Warner 's decision to schedule the elections Nov. 5 spares state and local governments the cost of staging an extra election. The deadline for candidates to qualify for both races will be Aug. 23.
Wilkins, R-Amherst, announced earlier this month that he will resign the seat he had held in the House of Delegates for 24 years.
Wilkins, the chief architect of the 64-seat Republican majority in the House, resigned as speaker in June after admitting he paid an Amherst woman $100,000 out of court to silence her claims that he made unwelcome sexual advances. He denied improper behavior.
His resignation from the House becomes effective Aug. 15.
Marye, D-Montgomery, informed Warner on Monday that his resignation would take effect on Aug. 1, ending his legislative career at 29 years, the longest tenure of any active senator.
The 2001 Republican-led reapportionment moved his 39th Senate District from the rural southwestern Virginia region where he lives into the crowded suburbs of Fairfax and Prince William counties nearly 250 miles away.
With Marye's resignation official, Del. Jay O'Brien, R-Fairfax, scheduled a Wednesday news conference at the town hall in Clifton to announce his candidacy for the 39th District seat.
Also in response to Marye's formal announcement, Washington attorney Lee E. Goodman said he will withdraw a lawsuit he filed on behalf of Fairfax and Prince William voters in the redrawn 39th District who said they were being denied a voice in the Senate.

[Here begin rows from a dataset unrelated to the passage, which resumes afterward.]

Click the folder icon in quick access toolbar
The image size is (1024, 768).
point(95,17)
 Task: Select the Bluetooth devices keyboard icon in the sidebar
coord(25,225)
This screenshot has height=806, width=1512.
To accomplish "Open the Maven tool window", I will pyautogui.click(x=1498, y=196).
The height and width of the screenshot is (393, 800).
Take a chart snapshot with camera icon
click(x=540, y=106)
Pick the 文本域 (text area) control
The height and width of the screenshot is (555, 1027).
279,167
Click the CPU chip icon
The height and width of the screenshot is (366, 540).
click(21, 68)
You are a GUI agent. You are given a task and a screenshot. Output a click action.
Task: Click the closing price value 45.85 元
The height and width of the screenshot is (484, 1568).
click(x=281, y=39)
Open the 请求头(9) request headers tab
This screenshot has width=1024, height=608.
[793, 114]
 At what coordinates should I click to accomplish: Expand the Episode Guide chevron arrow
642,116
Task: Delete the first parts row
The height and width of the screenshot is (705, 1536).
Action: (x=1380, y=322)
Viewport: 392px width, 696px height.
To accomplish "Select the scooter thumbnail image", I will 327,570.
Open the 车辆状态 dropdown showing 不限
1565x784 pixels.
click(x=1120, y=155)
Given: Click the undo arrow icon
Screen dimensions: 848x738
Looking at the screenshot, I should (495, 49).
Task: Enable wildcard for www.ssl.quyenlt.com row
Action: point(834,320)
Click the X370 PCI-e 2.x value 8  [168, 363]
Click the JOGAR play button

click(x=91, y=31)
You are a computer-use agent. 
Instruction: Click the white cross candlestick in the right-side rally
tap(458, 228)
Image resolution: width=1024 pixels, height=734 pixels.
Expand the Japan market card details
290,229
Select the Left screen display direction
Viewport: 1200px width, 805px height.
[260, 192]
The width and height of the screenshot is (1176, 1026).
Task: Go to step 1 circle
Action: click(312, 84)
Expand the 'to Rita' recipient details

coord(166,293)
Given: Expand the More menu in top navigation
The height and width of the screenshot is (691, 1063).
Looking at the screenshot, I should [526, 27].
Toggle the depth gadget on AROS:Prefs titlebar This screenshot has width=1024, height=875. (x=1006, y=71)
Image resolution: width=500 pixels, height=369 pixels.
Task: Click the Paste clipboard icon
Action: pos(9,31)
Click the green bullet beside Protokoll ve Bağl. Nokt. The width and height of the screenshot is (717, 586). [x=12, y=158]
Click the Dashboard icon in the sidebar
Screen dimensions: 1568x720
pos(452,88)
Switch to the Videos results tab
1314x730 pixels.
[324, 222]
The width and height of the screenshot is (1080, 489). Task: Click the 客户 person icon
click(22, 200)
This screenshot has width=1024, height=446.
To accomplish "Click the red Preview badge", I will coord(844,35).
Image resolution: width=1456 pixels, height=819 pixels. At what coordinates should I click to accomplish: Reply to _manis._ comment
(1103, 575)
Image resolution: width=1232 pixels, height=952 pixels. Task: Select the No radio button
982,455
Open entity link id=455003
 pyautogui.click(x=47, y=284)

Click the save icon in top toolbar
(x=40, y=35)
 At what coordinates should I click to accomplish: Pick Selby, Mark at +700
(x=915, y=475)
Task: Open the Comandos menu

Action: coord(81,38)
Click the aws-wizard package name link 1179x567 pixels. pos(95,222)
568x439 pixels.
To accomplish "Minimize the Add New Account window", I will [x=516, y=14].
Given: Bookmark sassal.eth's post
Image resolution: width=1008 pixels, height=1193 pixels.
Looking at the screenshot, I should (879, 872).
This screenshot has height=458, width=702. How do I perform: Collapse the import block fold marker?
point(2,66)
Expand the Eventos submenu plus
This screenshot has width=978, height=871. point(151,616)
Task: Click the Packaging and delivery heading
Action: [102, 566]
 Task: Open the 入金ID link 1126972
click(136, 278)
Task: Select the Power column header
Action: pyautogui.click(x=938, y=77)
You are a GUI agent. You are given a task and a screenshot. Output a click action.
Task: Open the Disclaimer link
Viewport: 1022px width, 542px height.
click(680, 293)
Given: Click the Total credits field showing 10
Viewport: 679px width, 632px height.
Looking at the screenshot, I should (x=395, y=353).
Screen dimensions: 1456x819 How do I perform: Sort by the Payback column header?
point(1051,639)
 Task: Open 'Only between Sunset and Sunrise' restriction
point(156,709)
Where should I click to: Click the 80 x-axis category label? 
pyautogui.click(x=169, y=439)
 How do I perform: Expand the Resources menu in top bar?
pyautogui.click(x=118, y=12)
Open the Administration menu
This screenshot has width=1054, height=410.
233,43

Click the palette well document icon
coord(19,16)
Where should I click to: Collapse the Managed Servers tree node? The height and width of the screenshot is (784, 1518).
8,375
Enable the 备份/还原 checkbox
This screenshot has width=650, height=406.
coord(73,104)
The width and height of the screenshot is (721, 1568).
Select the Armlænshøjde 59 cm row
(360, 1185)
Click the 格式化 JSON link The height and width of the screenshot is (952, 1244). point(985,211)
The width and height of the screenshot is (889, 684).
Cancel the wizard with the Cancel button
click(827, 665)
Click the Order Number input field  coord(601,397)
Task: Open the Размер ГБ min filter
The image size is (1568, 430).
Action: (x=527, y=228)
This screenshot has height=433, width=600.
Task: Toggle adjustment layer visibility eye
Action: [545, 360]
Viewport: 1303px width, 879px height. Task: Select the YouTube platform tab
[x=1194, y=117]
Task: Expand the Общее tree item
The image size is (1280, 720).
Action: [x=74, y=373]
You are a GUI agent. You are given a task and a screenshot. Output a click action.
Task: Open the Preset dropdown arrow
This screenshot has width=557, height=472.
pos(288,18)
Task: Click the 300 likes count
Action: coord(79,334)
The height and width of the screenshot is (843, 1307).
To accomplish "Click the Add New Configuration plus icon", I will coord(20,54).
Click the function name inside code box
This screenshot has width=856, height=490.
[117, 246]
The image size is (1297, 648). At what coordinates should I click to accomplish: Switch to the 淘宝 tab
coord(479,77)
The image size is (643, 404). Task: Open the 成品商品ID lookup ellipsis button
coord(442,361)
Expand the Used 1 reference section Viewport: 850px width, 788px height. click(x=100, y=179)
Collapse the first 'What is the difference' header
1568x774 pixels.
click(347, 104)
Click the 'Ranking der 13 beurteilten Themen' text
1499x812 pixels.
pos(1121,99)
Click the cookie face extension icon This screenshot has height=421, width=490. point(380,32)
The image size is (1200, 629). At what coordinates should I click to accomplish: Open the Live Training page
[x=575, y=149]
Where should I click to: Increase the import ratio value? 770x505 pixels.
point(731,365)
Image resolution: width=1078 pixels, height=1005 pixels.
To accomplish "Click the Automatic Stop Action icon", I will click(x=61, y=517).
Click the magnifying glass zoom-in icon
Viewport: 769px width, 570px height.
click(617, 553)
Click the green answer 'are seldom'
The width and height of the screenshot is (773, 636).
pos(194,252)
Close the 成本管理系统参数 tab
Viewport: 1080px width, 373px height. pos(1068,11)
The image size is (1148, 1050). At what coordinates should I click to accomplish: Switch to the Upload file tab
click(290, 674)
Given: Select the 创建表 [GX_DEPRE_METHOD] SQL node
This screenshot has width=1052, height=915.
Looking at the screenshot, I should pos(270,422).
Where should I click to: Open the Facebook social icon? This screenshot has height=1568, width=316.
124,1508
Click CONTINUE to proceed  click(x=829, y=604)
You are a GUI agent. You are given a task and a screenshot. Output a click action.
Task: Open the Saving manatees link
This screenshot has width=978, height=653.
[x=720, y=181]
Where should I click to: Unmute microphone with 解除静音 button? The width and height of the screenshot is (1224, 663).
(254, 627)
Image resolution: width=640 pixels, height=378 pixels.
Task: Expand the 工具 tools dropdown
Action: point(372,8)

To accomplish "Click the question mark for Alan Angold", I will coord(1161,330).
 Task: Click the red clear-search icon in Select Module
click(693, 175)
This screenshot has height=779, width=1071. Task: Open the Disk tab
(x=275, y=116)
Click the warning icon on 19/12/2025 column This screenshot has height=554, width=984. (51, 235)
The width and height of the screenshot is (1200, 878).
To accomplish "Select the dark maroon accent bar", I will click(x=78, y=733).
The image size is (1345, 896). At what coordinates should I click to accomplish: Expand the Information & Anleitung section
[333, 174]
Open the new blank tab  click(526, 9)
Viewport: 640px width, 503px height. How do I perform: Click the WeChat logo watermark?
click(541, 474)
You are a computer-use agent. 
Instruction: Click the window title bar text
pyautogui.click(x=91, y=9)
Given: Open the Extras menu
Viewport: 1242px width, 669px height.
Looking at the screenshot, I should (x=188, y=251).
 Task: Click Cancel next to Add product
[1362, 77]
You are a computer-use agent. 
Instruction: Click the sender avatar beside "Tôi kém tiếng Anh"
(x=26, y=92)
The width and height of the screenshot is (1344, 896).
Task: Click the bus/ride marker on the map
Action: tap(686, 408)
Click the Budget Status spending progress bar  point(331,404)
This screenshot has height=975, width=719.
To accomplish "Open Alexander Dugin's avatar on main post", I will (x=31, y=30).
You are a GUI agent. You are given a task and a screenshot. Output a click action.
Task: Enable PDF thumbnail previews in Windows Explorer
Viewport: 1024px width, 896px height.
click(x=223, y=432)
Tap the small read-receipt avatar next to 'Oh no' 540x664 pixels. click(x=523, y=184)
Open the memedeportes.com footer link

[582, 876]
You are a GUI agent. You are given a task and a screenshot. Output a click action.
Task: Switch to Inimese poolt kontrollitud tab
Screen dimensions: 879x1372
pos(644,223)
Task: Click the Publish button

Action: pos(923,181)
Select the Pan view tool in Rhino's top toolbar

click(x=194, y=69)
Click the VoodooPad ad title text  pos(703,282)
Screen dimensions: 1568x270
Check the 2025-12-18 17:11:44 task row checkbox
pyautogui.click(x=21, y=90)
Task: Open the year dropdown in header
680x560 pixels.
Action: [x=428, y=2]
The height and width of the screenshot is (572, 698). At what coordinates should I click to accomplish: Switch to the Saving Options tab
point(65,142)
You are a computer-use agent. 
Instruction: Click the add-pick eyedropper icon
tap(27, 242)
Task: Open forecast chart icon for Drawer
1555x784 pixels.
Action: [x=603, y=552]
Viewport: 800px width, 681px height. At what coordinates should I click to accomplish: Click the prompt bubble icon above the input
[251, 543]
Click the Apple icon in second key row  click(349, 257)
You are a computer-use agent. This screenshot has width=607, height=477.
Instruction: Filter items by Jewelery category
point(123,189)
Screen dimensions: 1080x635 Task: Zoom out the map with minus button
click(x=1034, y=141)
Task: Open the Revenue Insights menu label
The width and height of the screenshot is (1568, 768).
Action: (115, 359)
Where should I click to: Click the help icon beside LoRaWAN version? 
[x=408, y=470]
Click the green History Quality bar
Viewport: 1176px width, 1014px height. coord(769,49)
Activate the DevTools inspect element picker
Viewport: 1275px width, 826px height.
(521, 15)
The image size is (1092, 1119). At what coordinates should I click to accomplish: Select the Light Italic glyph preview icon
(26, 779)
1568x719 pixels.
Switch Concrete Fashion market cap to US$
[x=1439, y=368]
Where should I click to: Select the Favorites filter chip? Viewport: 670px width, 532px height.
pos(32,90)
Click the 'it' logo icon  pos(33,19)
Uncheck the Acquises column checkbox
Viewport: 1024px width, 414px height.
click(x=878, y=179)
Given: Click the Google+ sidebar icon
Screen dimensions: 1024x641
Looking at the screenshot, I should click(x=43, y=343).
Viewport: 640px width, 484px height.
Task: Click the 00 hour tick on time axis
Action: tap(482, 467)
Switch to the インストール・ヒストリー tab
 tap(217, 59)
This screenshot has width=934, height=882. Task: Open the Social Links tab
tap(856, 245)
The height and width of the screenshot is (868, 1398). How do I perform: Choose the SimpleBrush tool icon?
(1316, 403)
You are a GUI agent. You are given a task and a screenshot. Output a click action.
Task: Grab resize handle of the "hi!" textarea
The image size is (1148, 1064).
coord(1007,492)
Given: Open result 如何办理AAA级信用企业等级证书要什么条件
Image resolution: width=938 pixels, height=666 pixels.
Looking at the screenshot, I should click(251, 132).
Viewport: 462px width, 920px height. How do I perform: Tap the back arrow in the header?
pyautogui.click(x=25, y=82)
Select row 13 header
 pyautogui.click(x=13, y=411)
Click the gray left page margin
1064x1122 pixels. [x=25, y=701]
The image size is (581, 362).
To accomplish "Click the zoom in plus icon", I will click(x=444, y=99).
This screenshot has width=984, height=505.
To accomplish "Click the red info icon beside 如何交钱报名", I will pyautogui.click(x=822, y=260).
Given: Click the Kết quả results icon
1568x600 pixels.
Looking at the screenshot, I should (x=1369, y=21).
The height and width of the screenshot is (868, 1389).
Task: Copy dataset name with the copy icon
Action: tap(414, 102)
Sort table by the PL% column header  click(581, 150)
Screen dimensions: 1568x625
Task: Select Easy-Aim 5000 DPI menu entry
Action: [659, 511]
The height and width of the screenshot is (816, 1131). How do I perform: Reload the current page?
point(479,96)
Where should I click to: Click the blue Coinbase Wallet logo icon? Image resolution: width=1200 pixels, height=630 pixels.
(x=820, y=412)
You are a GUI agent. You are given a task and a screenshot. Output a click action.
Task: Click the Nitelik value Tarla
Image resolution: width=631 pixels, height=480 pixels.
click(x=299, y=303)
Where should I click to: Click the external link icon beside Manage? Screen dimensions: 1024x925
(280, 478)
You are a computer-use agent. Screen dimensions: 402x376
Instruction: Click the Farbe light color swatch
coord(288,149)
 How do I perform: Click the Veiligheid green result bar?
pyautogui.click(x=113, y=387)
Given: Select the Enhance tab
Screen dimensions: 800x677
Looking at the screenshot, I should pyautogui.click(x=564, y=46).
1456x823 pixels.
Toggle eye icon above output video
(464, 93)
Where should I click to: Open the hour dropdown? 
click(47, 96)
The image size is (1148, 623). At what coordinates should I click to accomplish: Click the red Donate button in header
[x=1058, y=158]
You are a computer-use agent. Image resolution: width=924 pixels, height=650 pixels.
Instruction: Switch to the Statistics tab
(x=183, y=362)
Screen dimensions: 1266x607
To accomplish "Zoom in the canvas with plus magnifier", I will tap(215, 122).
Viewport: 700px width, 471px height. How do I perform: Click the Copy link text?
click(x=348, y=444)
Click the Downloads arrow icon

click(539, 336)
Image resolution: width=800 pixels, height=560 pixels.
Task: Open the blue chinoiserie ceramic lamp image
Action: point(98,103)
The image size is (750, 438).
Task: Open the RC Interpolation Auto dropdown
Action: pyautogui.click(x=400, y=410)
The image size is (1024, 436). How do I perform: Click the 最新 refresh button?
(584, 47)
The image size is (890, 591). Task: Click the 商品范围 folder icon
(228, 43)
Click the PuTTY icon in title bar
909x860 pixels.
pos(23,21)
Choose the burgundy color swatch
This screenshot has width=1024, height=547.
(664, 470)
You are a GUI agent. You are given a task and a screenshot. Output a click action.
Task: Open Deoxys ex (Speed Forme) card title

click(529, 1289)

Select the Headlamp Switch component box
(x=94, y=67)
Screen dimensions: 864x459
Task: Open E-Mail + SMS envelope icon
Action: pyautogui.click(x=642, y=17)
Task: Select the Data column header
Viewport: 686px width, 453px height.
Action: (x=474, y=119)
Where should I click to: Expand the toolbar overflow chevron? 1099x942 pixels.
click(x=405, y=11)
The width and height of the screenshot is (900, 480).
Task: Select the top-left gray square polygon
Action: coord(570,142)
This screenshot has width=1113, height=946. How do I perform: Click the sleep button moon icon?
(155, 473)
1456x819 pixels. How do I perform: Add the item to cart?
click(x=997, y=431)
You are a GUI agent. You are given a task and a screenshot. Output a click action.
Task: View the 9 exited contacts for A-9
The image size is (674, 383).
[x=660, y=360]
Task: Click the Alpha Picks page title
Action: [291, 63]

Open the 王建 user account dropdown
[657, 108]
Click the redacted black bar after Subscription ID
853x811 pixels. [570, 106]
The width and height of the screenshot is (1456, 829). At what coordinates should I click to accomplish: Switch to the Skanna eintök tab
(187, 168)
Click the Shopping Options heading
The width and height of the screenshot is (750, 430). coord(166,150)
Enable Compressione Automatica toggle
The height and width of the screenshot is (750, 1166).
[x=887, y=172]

Marye, who was added as a defendant on Monday, said he was disappointed that the lawsuit will not proceed. It was filed in federal court in Alexandria to challenge the state's confusing procedure for holding interim elections immediately after redistricting.
"What about the people in these five counties and one city down here in southwestern Virginia who aren't going to have a senator now?" Marye said.
"I thought they had a good point with the suit. I guess they got what they wanted up in northern Virginia so they don't care what happens anywhere else," Marye said.
State law requires that legislative vacancies that occur after a new redistricting plan takes effect be filled under the redrawn lines, even if they don't mesh with the districts from which legislators were last elected. Nearly 17 months remain on the four-year terms of senators elected in 1999 from districts that are now legally defunct.